IPN Seminar Series: Remi Veneziano

Title: Designer DNA Nanoarchitectures for Biomedical Applications
Zoom link: https://gmu.zoom.us/j/97102620973?pwd=azNDMUdZZENmMzBFOERFU1hTUVpHZz09 

Scaffolded DNA origami nanoparticles (DNA-NPs) have enabled synthesis of hybrid biomimetic nanostructures that can precisely mimic natural protein assemblies such as viral particles and multi-enzymes systems with unprecedented structural fidelity. Unlike any other types of self-assembled nanomaterials, DNA-NPs can be designed to any prescribed shape and size, and serve as scaffold to organize biomolecules with exquisite control over their stoichiometry and spatial organization. While these biomimetic nanoarchitectures represent a great potential for several biomedical applications ranging from drug delivery to deep in vivo functional bioimaging, the need for development of simple and robust design and assembly methods that would allow expansion of their utilization is critical. Here, I will present our strategy to facilitate design, assembly and functionalization of these DNA-NPs and illustrate their potential for biomedical applications with two specific examples. First, I will describe a novel DNA-NP platform for nanopatterning of antigens that we used to study immune cell activation toward rational development of vaccines against several infectious diseases. Finally, I will show how DNA-NPs could facilitate tissue engineering with a novel method allowing temporal control of biomolecule release in hydrogels.

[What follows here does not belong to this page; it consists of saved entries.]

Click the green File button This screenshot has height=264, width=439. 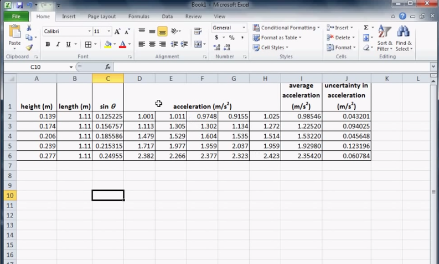(16, 17)
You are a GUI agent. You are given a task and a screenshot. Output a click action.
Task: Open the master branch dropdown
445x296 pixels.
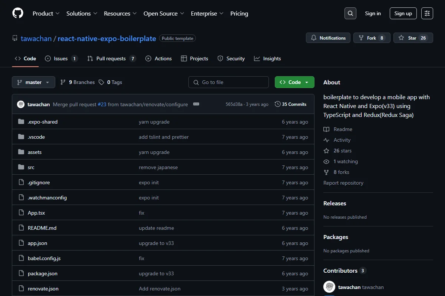tap(33, 82)
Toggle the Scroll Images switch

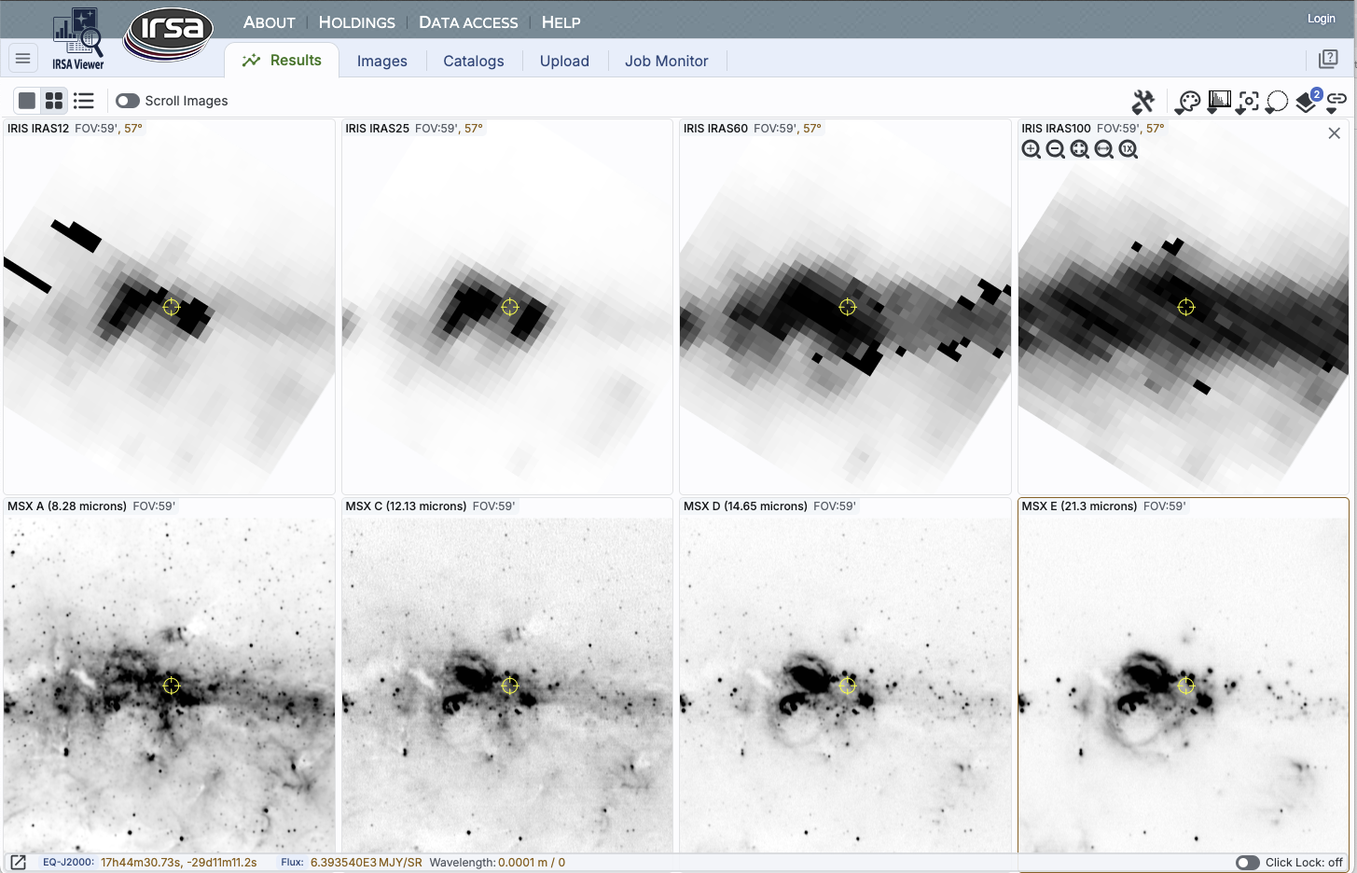pyautogui.click(x=128, y=101)
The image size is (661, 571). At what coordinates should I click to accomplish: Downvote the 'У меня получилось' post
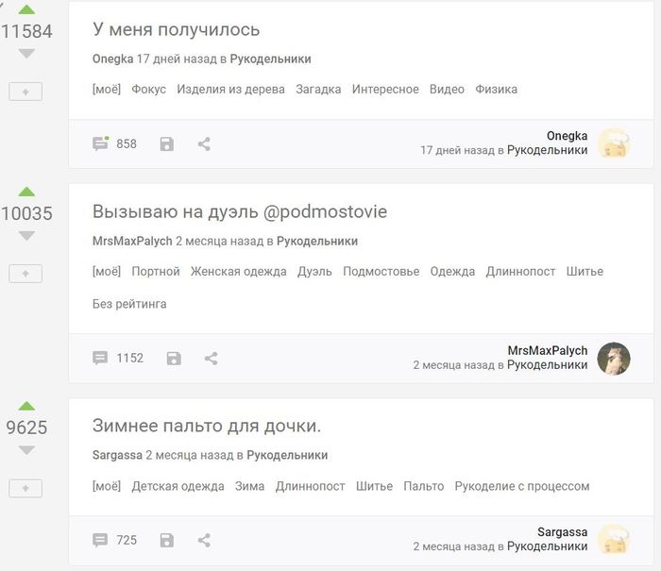click(x=25, y=54)
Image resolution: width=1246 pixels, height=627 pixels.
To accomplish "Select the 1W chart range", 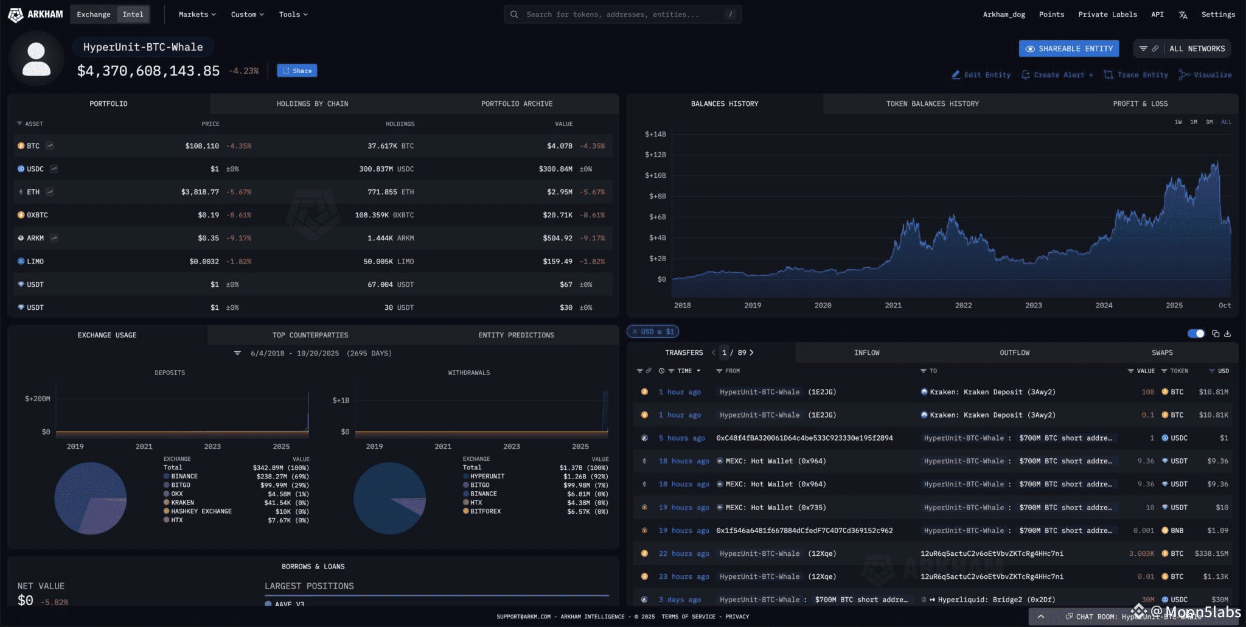I will [x=1178, y=122].
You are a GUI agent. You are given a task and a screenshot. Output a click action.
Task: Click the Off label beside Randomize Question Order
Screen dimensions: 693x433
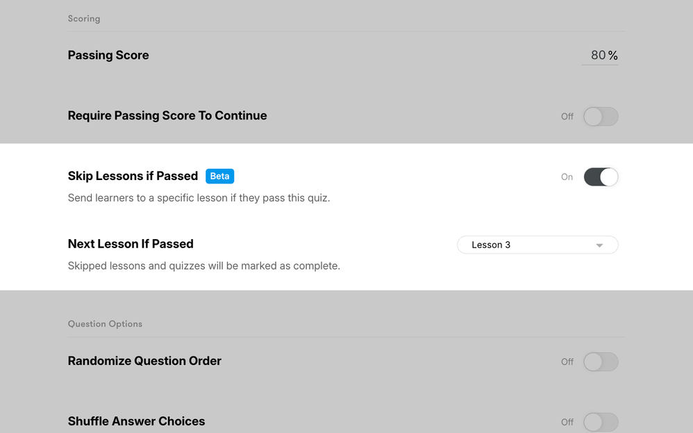[x=567, y=362]
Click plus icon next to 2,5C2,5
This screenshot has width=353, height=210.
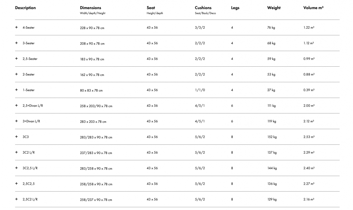(x=16, y=183)
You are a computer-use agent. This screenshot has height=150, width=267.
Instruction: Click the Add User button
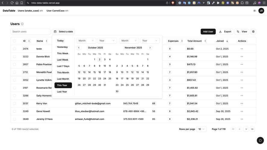[x=208, y=32]
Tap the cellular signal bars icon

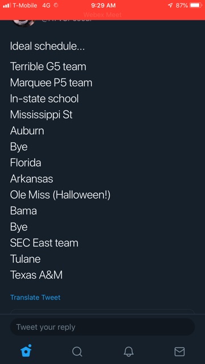(7, 6)
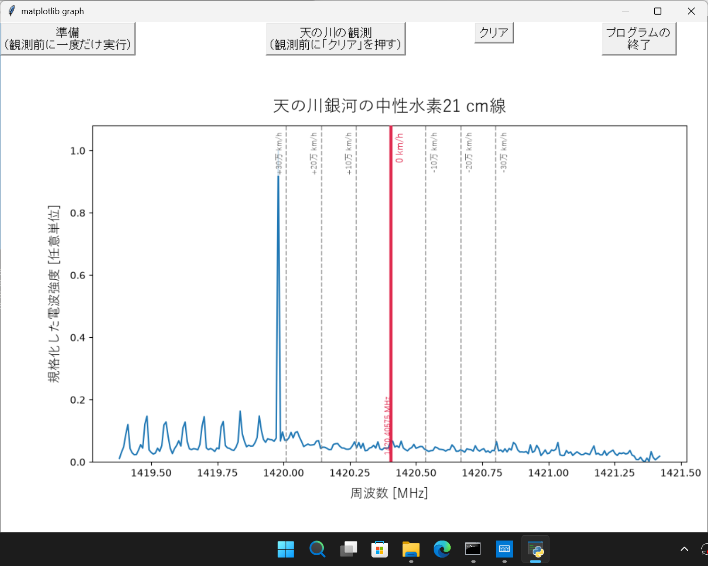Open File Explorer from taskbar
The height and width of the screenshot is (566, 708).
click(x=411, y=549)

About the speaker: Rémi Veneziano joined the Department of Bioengineering in the fall of 2018. Veneziano is currently focusing his research on designing and synthesizing new composite nanomaterials, combining structured 3D DNA nanoparticles with proteins, and lipids. His lab is using these constructs to investigate fundamental questions about the role of biomacromolecules nanoscale organization in cell membrane interaction events.

Veneziano was previously postdoctoral associate in the Department of Biological Engineering at MIT under the supervision of Prof. Mark Bathe where he made important contributions in the field of DNA nanotechnology. He notably participated in the development of a new class of 3D DNA nanostructures for biomedical applications and developed a method for large-scale production of long single stranded DNA scaffold. He obtained his PhD in 2013 from Montpellier University, France, for his research on the translocation of proteins across model lipid bilayers.

Presented by Mason's Interdisciplinary Program in Neuroscience

The Neuroscience Seminar Series is back in a virtual format. Learn about topics and issues related to neuroscience research from experts in multidisciplinary fields. 

Seminars are free and open to everyone.